This is a great one Dave!  I imagine that a little blob of potting will immediately be added there to new units.  DOH!

FranLab

Actually, it doesn't have to be a specific frequency, it just needs to be higher than a specific point. So it's not the infrared light from the flash, it's probably the uv ones.

aeroscience

I always appreciate how happy DaveCAD is!  Just something about that smiley face with the bright sunny post-it!

dfx

The reason ARM processor is locking up might be because this temporary dip in voltage causes it to get lower than minimum voltage needed  for correct operation, slowing down the switching speed of MOS transistors and hence causing timing violations ( setup time for flip flops) for the clock freq it is running at.  The internal SRAMs might also loose the value they were holding at the time of dip if it drops below voltage needed for state retention (~ threshold voltage).
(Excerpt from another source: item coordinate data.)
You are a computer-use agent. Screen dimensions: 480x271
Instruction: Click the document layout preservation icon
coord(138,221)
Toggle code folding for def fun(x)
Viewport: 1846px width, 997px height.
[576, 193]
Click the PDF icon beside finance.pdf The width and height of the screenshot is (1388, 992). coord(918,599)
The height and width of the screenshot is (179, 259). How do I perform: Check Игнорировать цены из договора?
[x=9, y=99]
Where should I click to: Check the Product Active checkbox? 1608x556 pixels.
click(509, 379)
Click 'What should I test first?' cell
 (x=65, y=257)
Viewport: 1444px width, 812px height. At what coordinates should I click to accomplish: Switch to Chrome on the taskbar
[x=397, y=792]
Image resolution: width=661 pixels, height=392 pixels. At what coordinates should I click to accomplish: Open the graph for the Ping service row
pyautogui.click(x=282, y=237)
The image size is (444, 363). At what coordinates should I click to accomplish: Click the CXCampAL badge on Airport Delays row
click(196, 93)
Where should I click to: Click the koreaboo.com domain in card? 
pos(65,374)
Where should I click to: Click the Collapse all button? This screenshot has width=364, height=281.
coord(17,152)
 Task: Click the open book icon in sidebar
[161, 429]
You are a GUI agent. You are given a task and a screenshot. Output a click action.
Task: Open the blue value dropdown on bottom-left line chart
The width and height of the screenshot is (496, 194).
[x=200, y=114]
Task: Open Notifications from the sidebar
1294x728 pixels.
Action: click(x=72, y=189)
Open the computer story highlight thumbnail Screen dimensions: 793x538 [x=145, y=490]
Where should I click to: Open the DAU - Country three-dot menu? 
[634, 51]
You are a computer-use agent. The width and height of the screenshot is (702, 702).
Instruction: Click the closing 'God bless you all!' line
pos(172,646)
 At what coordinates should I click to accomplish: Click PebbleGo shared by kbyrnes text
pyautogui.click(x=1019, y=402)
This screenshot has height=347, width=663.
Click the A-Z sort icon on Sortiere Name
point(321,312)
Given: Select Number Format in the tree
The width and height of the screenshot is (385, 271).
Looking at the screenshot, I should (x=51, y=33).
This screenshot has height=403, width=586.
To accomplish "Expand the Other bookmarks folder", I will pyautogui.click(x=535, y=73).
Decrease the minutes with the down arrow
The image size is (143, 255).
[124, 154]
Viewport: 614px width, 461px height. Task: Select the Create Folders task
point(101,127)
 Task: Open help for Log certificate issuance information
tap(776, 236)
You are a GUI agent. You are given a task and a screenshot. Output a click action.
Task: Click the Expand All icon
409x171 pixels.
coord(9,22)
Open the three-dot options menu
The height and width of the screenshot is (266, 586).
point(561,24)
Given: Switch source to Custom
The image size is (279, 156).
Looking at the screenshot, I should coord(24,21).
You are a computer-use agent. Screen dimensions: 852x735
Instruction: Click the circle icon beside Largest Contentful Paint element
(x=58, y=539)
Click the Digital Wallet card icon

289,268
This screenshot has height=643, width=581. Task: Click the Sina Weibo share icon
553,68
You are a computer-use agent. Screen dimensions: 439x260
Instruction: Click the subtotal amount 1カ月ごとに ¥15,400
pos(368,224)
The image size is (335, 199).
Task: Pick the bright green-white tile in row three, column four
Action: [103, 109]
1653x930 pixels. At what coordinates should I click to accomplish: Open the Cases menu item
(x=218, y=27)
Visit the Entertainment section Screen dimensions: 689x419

All of this will cause state corruption for the processor logic and can cause the internal FSMs to hang up/get in wrong/bad state.
Normally in a critical processor, there would be a watchdog timer to guard against such hangs and would cause a reset, but perhaps raspberry pi is too cost sensitive to have such a mechanism in place.

rjainv

I found this by accident 30 minutes ago...and Dave already made a video about this :)

MyCrazyGarage

U16 isn't the only bare chip on there. U8 (tiny thing, right next to the HDMI port) is the same construction.

akn

Hey Dave


So if we were to calculate the minimum frequency for a photon to remove electrons from, say...pure silicon (best case work function 4.60eV ) we'd reach something like 270nm (UV) .. so yeah ... no peak of light, no matter how strong (amplitude) over 270nm (towards visible light) should be able to extract electrons from the surface of a pure silicon crystal...

BUT! (skipping to microelectronics 101 (taking my trusty Sedra/Smith from the bookshelf!)

Bandgap for silicon would be 1.12eV (I'm using Si as an example... it might not be Si but the orders of magnitude are mostly the same for most semi (check table above) ) would put the needed wavelength at 1.1micrometers (IR)

So if we fire enough photons of shorter or equal wavelength than say 1.1 micrometers (again, Si only an example) to overcome the bandgap we should make something that shouldn't be conducting at that moment temporary into a conductor which is more than enough to cause all sorts of craziness in there (current should be proportional to amount of photons (amplitude))


What do you think EEVblog ? 

Diego Spinola (but you can call me Bruce ;) )

DiegoSpinola

This reminds of that episode of the Simpsons, Itchy & Scratchy Land - they stopped the killer robots using disposable cameras flashes. As Myth Busters would say - 'plausible!'

MattExzy

IR is low frequency compared to the visible light. High frequency are UV and X-rays

vadzimdambrouski

This is awesome content. Awesome. Never thought it could happen in electronics. Changed my point of view for electronics.

TediCreations

Wow. Loved the explanation of the emp grounding spike :)

ChrisLeeX

That's neat, I never really even thought of light being able to affect electronics to that extent, but it makes a lot of sense after you explained it.

redsquirrelftw

Yeah, the explanation given is wrong.  A large number of photons emitted by the xenon flash have a frequency that corresponds to the energy of the bandgap of the semiconductor material.  When these photons are absorbed by the semiconductor, electrons jump from the valence band to the conduction band, resulting in current flow, which screws with the voltages in the chip.

pablosuarve

Dave, you are awsome in all you're tubes videos. !! thankx

renesolis

I do love the use of the classic Clive Sinclare solution to the problem.

alexhill

Hey Dave! The infrared part of the spectrum can't be the light causing the problems. Infrared light has a lower frequency than visible light. Remember that frequency is inversely proportional to wavelength.

Enriquefishies

Great, now i understood the effect eventually. It was always a mystery to me but with this life example i got it.

lightknight

I saw another chip near the hdmi that looks suspect. Perhaps it's a combination of the two?

joblessalex

At one of my collage courses ( measuring in electronics ) our profesor told us that IR spectrum of light is the most dangerous for semiconductors (i think we were doing something with " optocouplers " ) so this must be true! Thanks Dave for renewing my knwledge

tsusec